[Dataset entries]
-- Opening Marker --

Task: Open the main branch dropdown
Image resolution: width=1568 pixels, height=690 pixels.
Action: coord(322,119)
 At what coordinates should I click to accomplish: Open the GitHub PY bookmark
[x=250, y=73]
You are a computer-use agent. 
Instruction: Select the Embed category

-- Closing Marker --
-- Opening Marker --

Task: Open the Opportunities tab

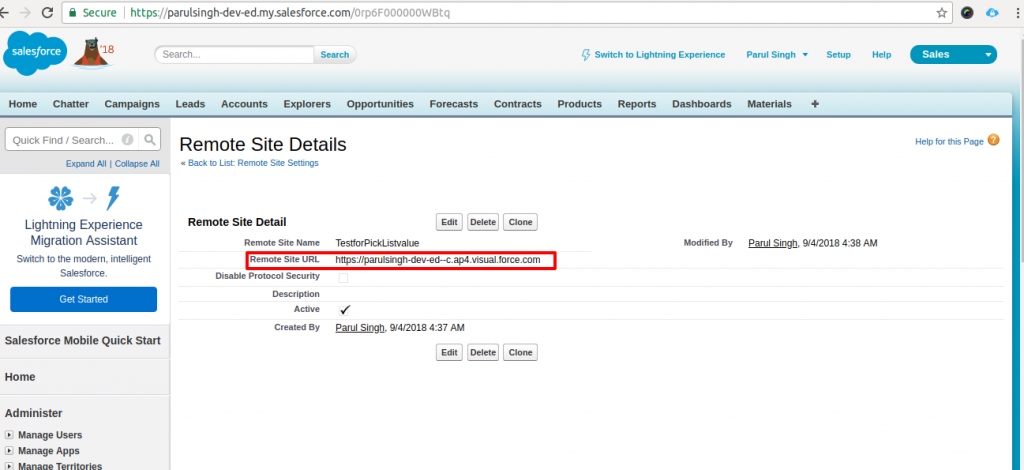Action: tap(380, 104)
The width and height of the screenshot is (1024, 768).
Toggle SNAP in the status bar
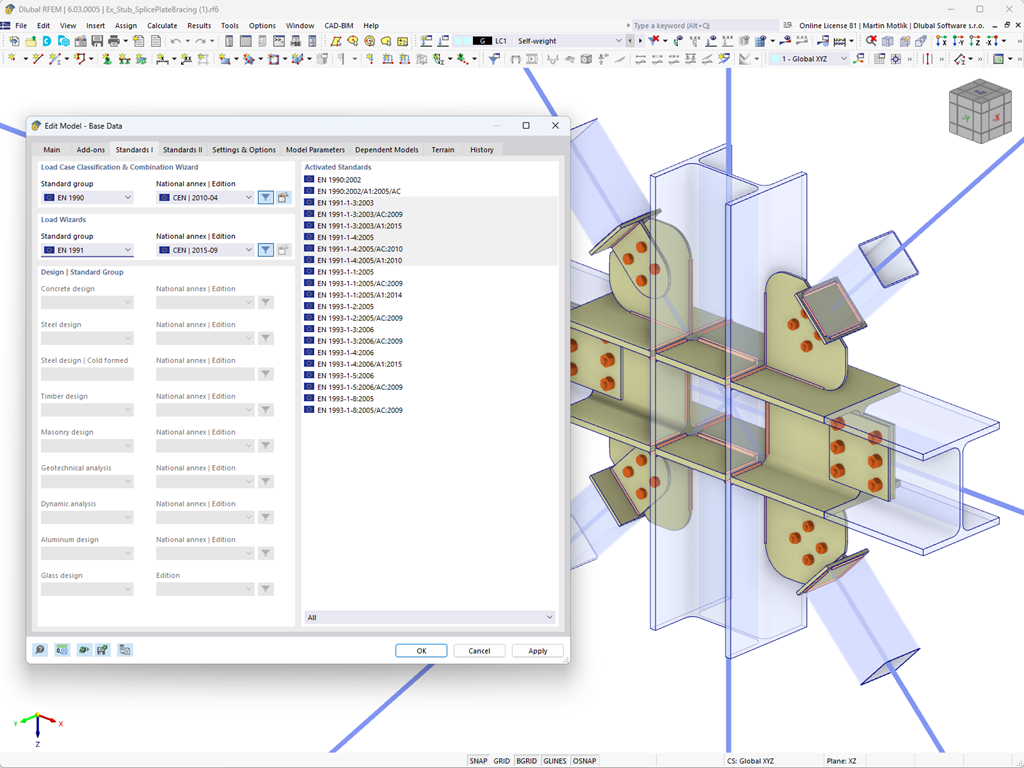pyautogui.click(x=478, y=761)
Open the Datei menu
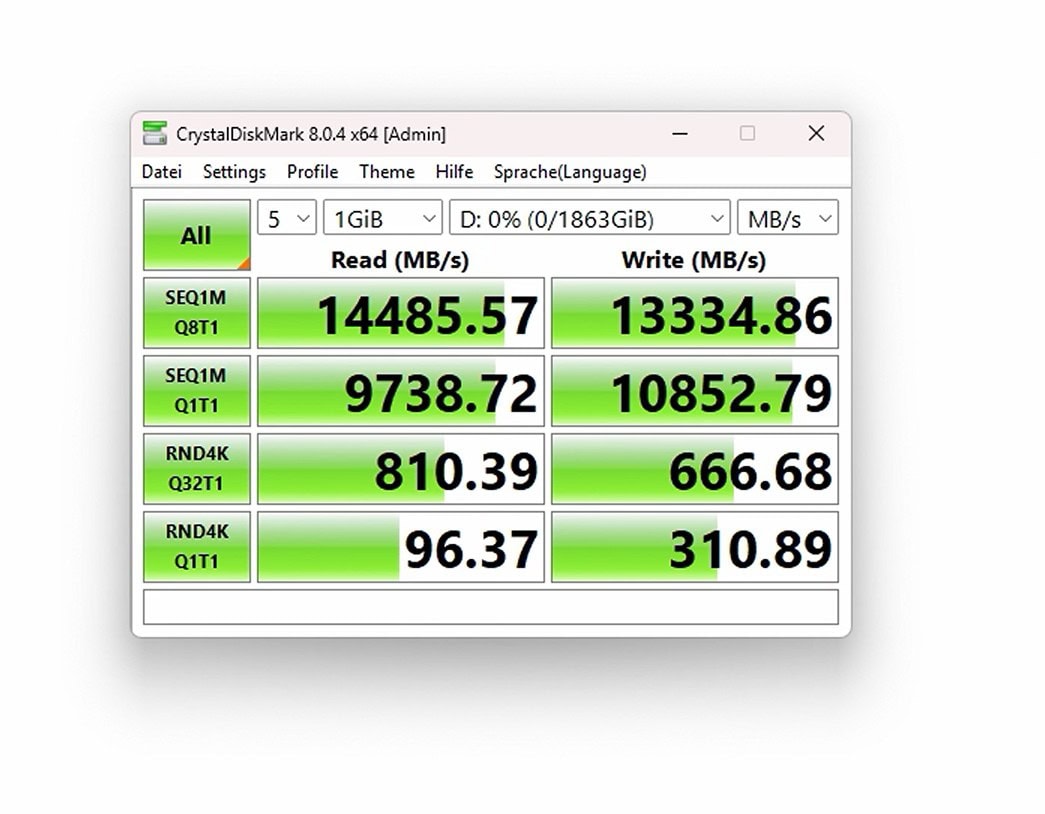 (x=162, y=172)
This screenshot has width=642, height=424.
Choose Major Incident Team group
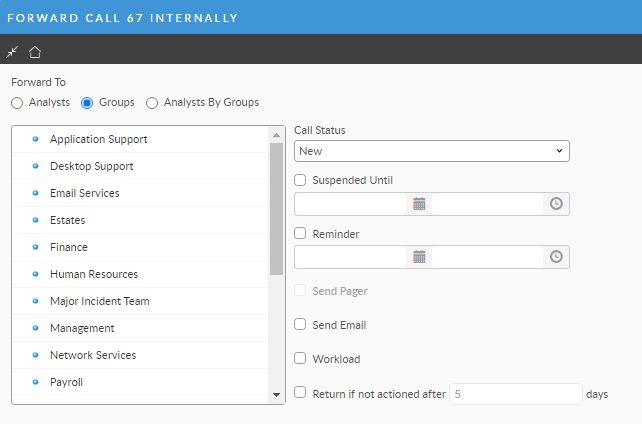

-- Closing Marker --

The answer should be nothing but the number of lines above that contain "screenshot".

> [Solution to this exercise] 2